§ Provided records
*** Begin section ***

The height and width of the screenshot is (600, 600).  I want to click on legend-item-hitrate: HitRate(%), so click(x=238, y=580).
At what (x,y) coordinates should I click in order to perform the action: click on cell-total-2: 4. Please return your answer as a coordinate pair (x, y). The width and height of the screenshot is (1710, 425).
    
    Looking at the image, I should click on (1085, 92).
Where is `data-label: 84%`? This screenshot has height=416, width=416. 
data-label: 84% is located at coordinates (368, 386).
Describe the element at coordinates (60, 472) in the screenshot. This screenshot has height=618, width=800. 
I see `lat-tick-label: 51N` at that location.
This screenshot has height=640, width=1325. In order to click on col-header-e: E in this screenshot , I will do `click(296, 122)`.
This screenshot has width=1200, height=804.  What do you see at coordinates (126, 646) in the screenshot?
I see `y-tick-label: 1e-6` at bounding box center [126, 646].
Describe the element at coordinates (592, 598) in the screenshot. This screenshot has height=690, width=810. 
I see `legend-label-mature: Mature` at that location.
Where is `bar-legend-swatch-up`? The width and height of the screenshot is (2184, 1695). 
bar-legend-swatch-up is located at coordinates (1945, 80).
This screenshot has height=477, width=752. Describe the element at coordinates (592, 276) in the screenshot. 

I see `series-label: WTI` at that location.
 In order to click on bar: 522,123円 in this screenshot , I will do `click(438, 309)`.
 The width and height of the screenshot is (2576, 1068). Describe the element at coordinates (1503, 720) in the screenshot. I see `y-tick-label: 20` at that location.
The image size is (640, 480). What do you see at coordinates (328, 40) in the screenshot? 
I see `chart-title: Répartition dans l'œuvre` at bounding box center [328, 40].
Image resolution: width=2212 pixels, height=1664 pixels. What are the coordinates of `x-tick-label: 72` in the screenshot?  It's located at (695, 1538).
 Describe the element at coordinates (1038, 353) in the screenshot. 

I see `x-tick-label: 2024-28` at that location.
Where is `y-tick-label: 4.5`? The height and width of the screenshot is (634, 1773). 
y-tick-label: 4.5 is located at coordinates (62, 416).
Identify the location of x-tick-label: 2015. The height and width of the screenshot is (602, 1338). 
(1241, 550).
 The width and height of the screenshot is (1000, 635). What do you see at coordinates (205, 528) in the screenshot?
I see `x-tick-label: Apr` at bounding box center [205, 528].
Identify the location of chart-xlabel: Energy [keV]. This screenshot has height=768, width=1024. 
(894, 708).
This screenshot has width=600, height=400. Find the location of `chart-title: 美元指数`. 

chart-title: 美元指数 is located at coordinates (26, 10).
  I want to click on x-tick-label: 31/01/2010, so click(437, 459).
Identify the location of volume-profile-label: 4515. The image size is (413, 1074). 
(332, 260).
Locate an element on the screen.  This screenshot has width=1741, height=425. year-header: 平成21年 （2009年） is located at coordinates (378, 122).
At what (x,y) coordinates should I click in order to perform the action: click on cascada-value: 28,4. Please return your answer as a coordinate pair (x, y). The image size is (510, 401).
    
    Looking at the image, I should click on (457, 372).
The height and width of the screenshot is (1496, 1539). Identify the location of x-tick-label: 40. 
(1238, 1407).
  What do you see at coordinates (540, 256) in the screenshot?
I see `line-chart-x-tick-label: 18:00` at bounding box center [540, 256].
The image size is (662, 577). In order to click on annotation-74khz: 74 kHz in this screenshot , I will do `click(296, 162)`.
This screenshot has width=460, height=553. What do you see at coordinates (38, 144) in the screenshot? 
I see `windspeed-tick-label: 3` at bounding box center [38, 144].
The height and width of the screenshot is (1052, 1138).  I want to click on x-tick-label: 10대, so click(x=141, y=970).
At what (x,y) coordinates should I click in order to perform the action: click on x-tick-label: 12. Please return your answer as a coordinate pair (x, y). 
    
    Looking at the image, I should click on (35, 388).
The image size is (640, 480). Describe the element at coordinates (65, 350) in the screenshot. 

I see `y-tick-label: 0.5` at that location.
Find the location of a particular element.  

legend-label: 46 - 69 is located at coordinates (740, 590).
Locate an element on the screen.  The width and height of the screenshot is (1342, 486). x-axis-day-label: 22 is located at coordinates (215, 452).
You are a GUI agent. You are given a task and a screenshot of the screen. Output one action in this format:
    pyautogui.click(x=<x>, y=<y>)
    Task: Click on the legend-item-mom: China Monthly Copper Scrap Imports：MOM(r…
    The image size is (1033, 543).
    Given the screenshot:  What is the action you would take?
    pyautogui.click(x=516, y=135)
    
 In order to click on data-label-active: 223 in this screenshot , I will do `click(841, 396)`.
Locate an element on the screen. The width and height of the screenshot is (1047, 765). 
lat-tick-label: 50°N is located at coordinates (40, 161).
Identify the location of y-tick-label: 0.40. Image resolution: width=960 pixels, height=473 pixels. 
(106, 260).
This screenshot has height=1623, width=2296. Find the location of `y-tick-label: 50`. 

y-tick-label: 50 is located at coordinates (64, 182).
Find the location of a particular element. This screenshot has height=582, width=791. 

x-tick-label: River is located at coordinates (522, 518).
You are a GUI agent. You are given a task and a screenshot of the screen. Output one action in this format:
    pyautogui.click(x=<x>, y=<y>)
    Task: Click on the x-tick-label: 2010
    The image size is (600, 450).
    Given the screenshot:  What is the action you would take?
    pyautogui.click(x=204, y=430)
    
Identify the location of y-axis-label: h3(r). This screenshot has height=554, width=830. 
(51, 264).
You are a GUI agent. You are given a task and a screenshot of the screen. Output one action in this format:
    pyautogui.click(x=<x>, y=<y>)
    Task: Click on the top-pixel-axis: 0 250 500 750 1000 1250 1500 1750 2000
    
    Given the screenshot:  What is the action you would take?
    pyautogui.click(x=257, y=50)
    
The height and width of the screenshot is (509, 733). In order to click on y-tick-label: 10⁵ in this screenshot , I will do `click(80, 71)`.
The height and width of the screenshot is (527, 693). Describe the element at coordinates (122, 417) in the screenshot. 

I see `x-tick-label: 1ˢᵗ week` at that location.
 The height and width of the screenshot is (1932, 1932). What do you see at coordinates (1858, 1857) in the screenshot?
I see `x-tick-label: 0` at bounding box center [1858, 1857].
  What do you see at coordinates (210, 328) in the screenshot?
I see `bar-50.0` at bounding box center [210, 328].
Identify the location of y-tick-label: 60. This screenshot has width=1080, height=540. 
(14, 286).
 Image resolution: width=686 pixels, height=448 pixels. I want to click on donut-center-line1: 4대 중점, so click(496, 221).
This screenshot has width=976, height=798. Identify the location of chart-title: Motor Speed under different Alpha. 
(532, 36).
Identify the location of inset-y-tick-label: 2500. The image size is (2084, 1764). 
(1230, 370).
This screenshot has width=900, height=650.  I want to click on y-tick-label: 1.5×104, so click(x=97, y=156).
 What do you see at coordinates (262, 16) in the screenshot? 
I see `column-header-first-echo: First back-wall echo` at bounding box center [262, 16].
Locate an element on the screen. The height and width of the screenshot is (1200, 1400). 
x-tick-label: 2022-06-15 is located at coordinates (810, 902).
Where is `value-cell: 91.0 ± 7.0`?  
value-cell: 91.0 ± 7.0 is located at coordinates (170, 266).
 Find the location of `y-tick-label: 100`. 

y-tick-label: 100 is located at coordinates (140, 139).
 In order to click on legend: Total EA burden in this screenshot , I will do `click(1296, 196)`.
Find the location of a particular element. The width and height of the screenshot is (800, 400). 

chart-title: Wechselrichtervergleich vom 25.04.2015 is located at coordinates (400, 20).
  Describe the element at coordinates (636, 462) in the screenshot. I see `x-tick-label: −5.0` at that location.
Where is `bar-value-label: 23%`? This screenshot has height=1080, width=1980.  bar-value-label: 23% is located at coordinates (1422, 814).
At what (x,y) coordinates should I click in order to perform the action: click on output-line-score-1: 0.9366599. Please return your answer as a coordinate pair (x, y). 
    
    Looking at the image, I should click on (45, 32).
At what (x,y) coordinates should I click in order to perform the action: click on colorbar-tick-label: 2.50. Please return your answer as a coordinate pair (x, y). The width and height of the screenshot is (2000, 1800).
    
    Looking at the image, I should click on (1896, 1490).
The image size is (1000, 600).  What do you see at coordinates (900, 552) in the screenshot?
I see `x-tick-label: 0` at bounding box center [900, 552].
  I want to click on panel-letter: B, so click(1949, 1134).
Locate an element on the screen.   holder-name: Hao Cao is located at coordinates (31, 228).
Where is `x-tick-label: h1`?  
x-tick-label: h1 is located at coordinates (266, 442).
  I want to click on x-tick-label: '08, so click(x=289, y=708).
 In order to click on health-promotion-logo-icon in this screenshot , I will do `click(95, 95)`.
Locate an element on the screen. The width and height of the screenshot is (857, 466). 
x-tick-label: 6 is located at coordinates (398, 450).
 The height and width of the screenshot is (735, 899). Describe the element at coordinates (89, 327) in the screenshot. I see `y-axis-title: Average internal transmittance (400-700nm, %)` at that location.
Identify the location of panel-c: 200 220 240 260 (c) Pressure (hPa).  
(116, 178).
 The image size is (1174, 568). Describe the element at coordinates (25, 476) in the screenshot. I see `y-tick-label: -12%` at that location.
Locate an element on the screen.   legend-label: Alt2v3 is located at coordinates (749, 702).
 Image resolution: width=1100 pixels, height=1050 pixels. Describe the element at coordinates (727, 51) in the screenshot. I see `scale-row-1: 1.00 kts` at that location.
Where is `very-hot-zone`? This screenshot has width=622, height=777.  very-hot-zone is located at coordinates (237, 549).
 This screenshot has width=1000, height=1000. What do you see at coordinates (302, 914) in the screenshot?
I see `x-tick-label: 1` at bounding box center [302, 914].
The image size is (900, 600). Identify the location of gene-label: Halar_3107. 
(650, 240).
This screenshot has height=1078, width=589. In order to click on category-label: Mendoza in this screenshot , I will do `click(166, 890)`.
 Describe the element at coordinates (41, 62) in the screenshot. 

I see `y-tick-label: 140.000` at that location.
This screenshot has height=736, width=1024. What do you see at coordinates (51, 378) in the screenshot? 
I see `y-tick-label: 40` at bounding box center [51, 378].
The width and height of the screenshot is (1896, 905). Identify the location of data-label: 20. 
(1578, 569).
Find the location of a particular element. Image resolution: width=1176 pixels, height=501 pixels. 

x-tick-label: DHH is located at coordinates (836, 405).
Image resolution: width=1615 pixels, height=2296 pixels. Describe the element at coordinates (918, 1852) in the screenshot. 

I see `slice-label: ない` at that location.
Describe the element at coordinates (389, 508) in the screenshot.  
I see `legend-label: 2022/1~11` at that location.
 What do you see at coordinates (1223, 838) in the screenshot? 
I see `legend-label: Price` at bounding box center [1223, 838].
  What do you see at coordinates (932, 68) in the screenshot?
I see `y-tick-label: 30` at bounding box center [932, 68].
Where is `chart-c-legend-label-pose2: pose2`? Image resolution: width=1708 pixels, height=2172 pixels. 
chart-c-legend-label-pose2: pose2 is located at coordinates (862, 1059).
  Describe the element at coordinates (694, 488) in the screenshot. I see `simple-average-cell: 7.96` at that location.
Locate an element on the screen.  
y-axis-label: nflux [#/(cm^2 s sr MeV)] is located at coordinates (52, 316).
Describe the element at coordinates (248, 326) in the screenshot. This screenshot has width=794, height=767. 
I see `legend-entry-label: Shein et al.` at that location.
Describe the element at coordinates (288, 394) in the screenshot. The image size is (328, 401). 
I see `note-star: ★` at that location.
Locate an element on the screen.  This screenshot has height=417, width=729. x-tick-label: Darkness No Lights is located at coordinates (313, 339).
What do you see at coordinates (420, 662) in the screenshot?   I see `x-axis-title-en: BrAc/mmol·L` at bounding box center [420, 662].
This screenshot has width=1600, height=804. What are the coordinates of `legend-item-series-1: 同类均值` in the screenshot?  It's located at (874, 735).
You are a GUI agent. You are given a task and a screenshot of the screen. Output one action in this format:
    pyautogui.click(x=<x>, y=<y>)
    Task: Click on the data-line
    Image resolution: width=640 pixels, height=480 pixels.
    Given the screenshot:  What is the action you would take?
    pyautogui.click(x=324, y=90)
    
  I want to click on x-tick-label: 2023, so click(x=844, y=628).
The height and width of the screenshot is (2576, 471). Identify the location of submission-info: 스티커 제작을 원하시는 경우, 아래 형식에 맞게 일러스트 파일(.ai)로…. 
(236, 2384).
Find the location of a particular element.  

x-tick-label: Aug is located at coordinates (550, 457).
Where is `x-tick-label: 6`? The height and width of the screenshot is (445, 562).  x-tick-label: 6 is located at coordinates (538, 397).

*** End section ***

Reproduce the rows character for character, starting at the first line and stopping after the line that contains "The width and height of the screenshot is (2576, 1068).".

The height and width of the screenshot is (600, 600).  I want to click on legend-item-hitrate: HitRate(%), so click(x=238, y=580).
At what (x,y) coordinates should I click in order to perform the action: click on cell-total-2: 4. Please return your answer as a coordinate pair (x, y). The width and height of the screenshot is (1710, 425).
    
    Looking at the image, I should click on (1085, 92).
Where is `data-label: 84%`? This screenshot has height=416, width=416. 
data-label: 84% is located at coordinates (368, 386).
Describe the element at coordinates (60, 472) in the screenshot. This screenshot has height=618, width=800. 
I see `lat-tick-label: 51N` at that location.
This screenshot has height=640, width=1325. In order to click on col-header-e: E in this screenshot , I will do `click(296, 122)`.
This screenshot has width=1200, height=804.  What do you see at coordinates (126, 646) in the screenshot?
I see `y-tick-label: 1e-6` at bounding box center [126, 646].
Describe the element at coordinates (592, 598) in the screenshot. This screenshot has height=690, width=810. 
I see `legend-label-mature: Mature` at that location.
Where is `bar-legend-swatch-up`? The width and height of the screenshot is (2184, 1695). 
bar-legend-swatch-up is located at coordinates (1945, 80).
This screenshot has height=477, width=752. Describe the element at coordinates (592, 276) in the screenshot. 

I see `series-label: WTI` at that location.
 In order to click on bar: 522,123円 in this screenshot , I will do `click(438, 309)`.
 The width and height of the screenshot is (2576, 1068). Describe the element at coordinates (1503, 720) in the screenshot. I see `y-tick-label: 20` at that location.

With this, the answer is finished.